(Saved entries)
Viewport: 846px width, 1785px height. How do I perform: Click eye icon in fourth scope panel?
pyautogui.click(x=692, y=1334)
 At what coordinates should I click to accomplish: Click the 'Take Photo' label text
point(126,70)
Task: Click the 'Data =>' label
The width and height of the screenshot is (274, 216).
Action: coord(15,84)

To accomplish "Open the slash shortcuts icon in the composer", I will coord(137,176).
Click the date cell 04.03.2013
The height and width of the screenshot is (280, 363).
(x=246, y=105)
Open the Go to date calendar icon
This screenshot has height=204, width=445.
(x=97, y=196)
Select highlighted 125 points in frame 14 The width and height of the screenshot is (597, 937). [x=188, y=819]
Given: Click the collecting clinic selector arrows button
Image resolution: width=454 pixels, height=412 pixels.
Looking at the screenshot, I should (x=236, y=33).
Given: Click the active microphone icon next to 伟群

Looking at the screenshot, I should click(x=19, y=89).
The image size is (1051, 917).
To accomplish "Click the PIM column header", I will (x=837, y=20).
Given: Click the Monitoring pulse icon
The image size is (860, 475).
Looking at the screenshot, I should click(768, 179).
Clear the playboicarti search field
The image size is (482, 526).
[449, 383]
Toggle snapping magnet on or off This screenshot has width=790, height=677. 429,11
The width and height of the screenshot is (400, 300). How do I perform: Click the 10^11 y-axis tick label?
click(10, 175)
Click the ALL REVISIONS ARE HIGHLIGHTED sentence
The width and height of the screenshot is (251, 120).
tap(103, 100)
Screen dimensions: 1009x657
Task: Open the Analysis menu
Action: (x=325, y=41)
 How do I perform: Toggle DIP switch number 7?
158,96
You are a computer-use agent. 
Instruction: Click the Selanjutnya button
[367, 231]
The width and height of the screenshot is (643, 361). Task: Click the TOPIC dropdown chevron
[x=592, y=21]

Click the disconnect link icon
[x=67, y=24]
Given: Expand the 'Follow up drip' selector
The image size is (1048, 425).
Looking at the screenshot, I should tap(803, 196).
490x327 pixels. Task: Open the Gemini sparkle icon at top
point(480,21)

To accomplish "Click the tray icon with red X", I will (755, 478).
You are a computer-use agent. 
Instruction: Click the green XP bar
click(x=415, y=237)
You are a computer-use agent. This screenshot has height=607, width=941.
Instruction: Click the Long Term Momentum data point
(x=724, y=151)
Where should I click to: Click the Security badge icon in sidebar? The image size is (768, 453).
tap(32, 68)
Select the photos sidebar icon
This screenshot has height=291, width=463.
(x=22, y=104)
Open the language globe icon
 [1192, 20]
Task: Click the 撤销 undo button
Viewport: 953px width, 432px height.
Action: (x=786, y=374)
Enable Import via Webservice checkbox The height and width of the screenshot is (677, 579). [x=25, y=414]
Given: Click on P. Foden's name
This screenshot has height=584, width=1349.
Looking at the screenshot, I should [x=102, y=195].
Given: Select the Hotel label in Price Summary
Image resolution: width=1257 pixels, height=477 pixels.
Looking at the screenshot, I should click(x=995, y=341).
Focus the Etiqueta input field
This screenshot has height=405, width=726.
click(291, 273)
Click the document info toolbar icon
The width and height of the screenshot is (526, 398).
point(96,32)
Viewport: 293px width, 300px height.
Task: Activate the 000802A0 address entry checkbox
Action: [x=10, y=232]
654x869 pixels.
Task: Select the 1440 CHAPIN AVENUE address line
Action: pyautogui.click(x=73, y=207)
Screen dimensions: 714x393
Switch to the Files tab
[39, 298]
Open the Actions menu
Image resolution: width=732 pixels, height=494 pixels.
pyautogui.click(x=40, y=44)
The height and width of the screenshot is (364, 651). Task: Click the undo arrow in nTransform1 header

What is expected: Within the entries, find each line holding the string "header". Reply with how many there are, as a number alone.

Written solution: 2